Dr. Wolfe received his medical degree in 1952 from New York Medical College. He interned in Sodus, N.Y., then spent his career as an internal medicine specialist affiliated with Temple University Hospital, the Hospital of the University of Pennsylvania, Albert Einstein Medical Center, and Episcopal and Germantown Hospitals.

Before retiring in 2005, Dr. Wolfe maintained a private practice in various neighborhoods. He was a supporter of Gaudenzia House, a drug and alcohol rehabilitation program in Philadelphia.

He was a lifetime member of American Youth Hostels, now Hostelling International. In the early 1950s, he was an officer with its Pocono-Susquehanna Council and was responsible for creating the Pocono hostel in La Anna, near his home.
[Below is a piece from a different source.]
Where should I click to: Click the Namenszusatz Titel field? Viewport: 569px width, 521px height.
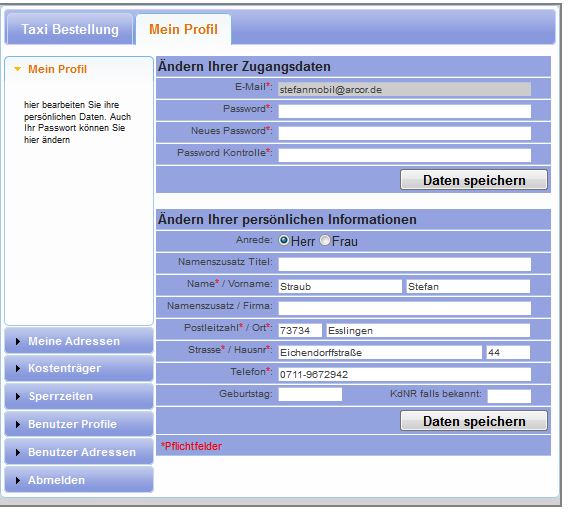405,264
Dr. Wolfe was active in the group's Delaware Valley Council and with the Chamounix Hostel in Fairmount Park, and started new hostels and maintained those already established in Pennsylvania. In 2001, American Youth Hostels gave him the Isabel and Monroe Smith Award for lifetime achievement.

Dr. Wolfe shared his love of hiking, biking, and canoeing by leading hostel trips. In 1957 he traveled to Ireland and Wales, and later visited France and eastern Canada.

He was also interested in Franco-American relations and in keeping the legacy of the Marquis de Lafayette.

After a fall in 2006, he entered the Unitarian-Universalist House, where he lived until his death.

Surviving are nieces and nephews and their families.

A remembrance ceremony will be at 2 p.m. Tuesday at the Unitarian-Universalist House, 224 W. Tulpehocken St.

Donations may be made to Hostelling International, 8401 Colesville Rd., Suite 600, Silver Spring, Md. 20910.